» Records provided
* Begin *
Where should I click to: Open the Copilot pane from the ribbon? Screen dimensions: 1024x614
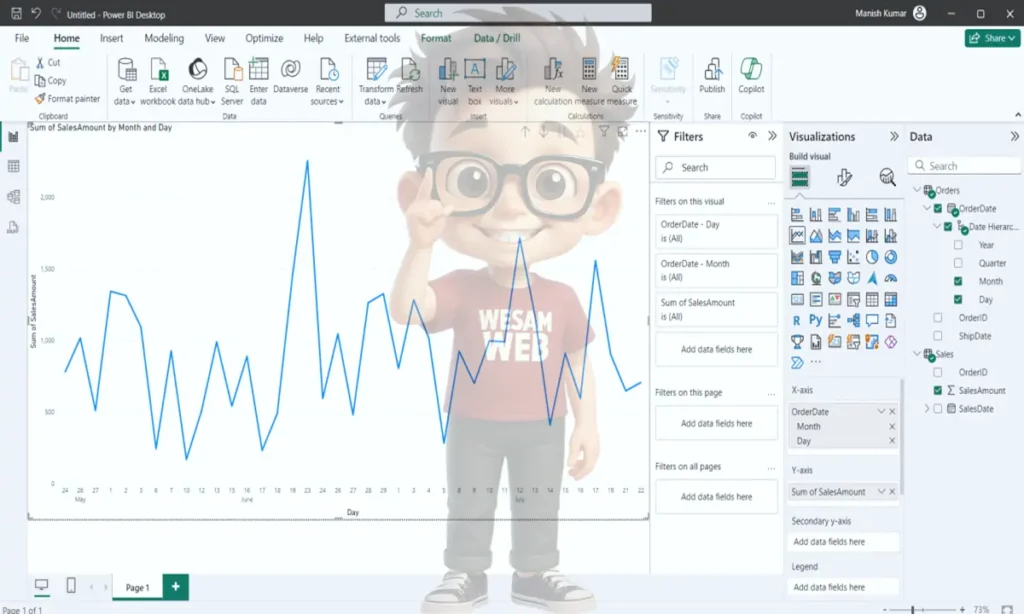click(x=751, y=70)
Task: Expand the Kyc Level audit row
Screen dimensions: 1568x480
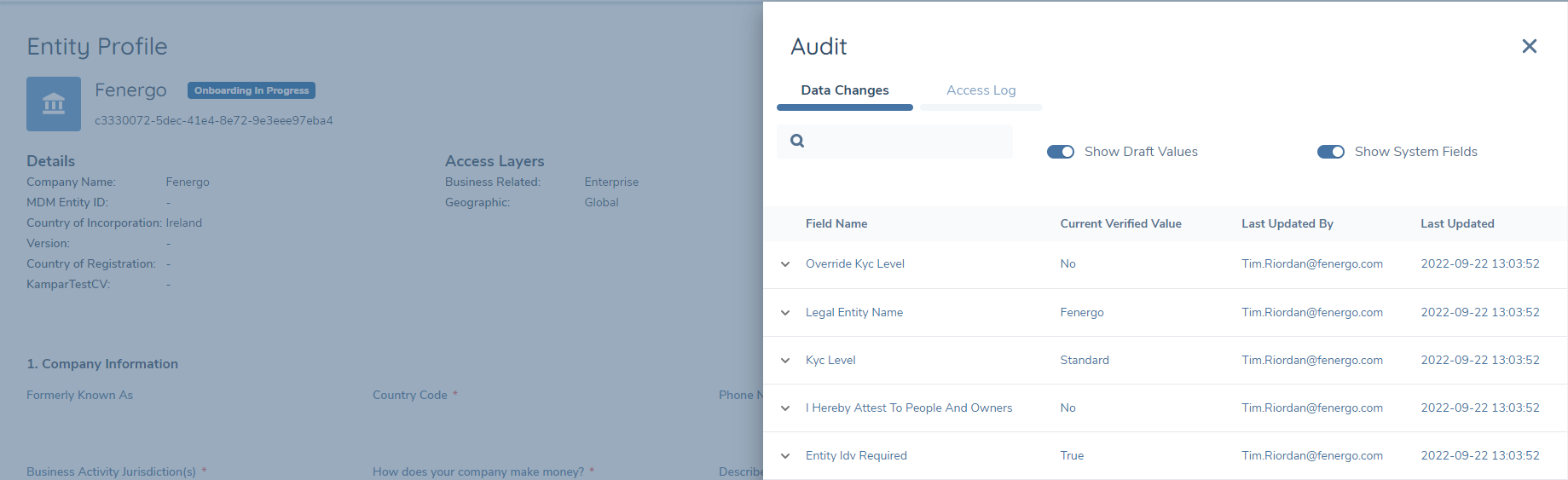Action: (785, 361)
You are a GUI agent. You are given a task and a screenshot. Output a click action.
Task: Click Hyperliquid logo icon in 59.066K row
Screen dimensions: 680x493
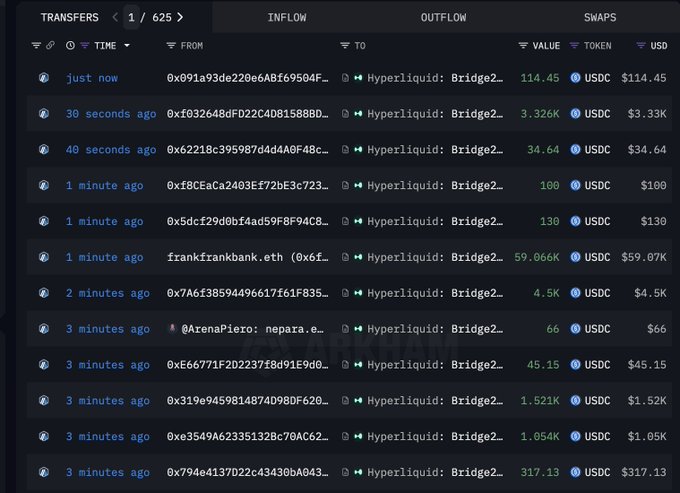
* End *
» Task to complete
Copy out the records above line for line, with the pictures left out.

» Problem solution
Where should I click to: Open the Copilot pane from the ribbon? Screen dimensions: 1024x614
click(x=751, y=70)
Task: Expand the Kyc Level audit row
Screen dimensions: 1568x480
Action: (785, 361)
You are a GUI agent. You are given a task and a screenshot. Output a click action.
Task: Click Hyperliquid logo icon in 59.066K row
Screen dimensions: 680x493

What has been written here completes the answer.